One of the youngest runners, Kevin Stotler, 12, of Florence (44:53.12) hoped the hilly course would serve as good training for the Rock Canyon Half Marathon in Pueblo in December.

Gerald Romero, 41, of Colorado Springs, finished fourth in 33:15.17 and then ran across finish line again with friend Marta Podkul, 31, of Colorado Springs, who injured a muscle in her right leg earlier this week but decided to run anyway. She limped across the finish line to cheers from Romero and onlookers.

"It hurts a bit, but I made it," Podkul said. "I probably should have taken another day, but I felt good at the start. But this probably means I'll miss the Fall Series race tomorrow."

There were plenty of familiar faces among the top 20 racers, including Andy Rinner (fifth), Brad Poppele (eighth), Jon Teisher (11th), Tim Allison (14th), Rick Shoulberg (15th), Kim Baugh (17th) and Lisa Goldsmith (19th).

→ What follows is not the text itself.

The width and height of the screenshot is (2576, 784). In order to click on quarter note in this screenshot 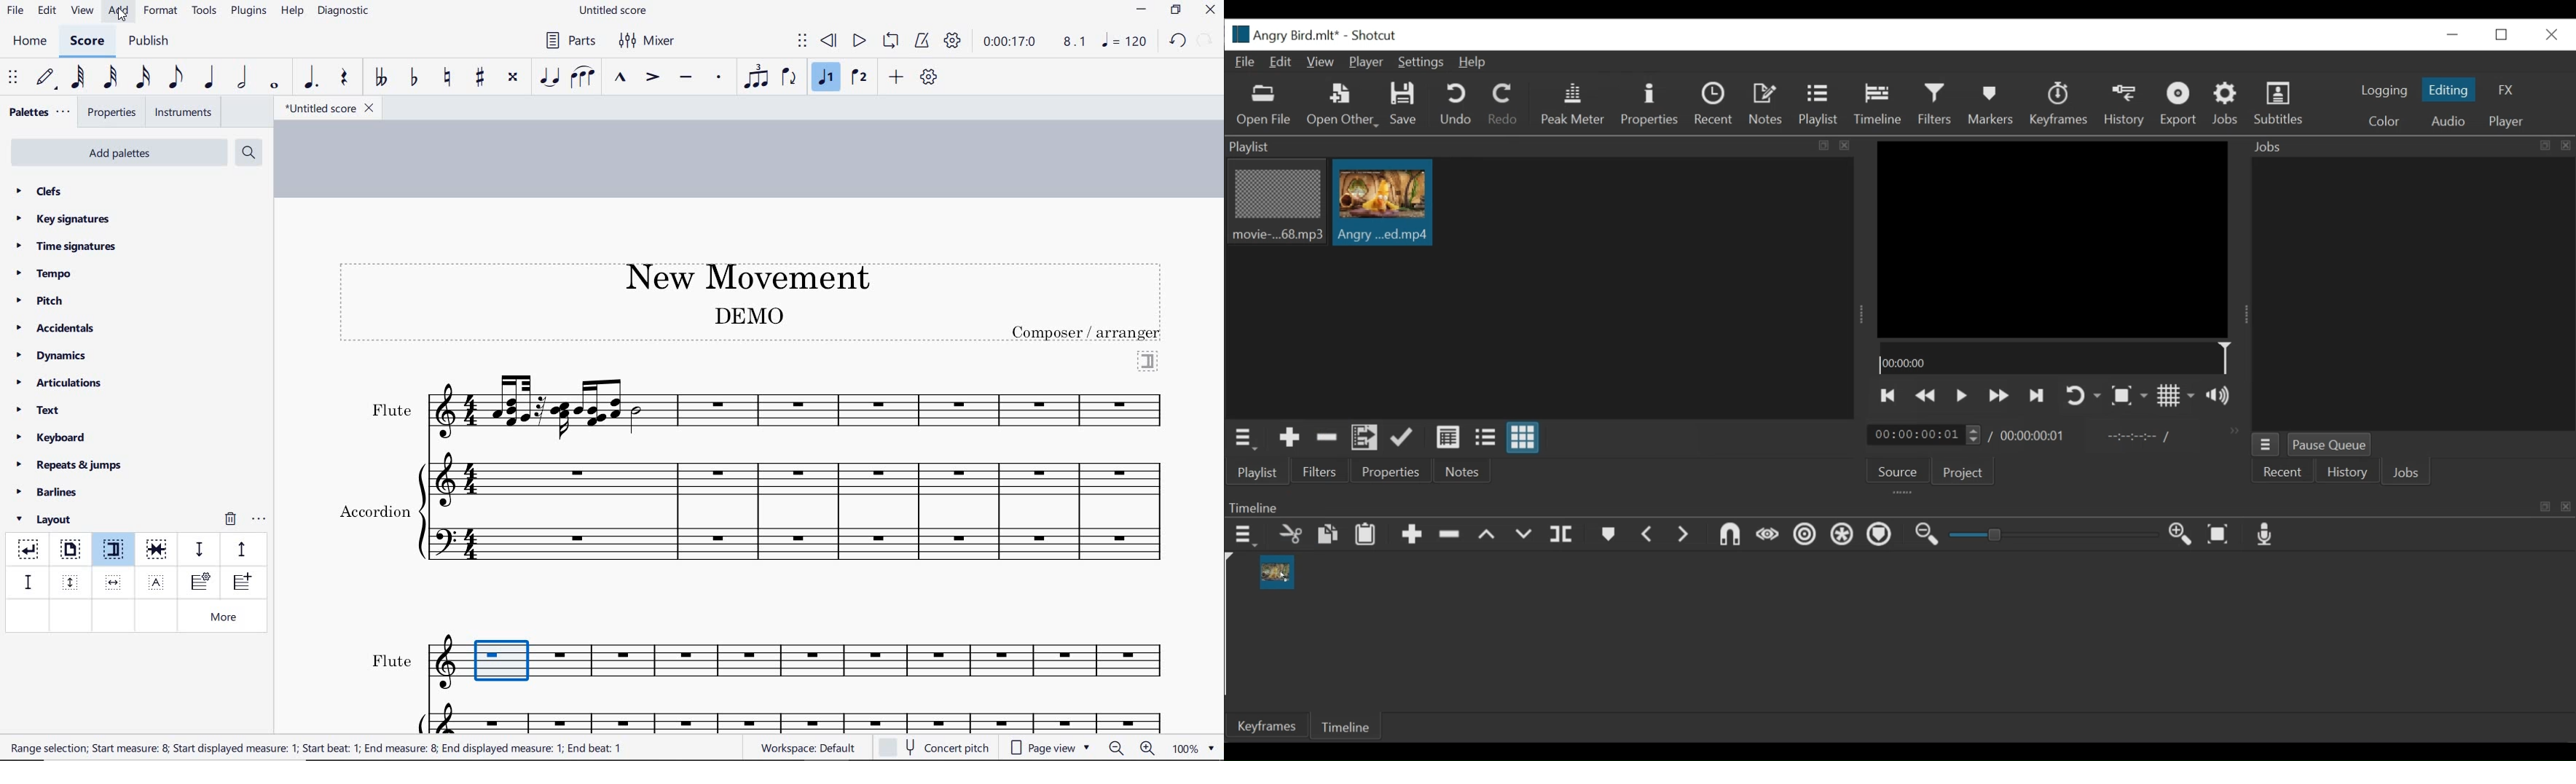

The runners' swag bags included long-sleeve race T-shirts, a pack of cards, a book about local history, and a coupon for a bit of gambling in Cripple Creek. The top three men and women received gold nuggets (first place runners, $500 worth) and trophies made from core samples from the mines. The top winners in various age categories also received core sample trophies and unique local ore samples.

The Brass Ass Casino set up a large tent for the race party, complete with beer wagon and live music, set to continue well into the night.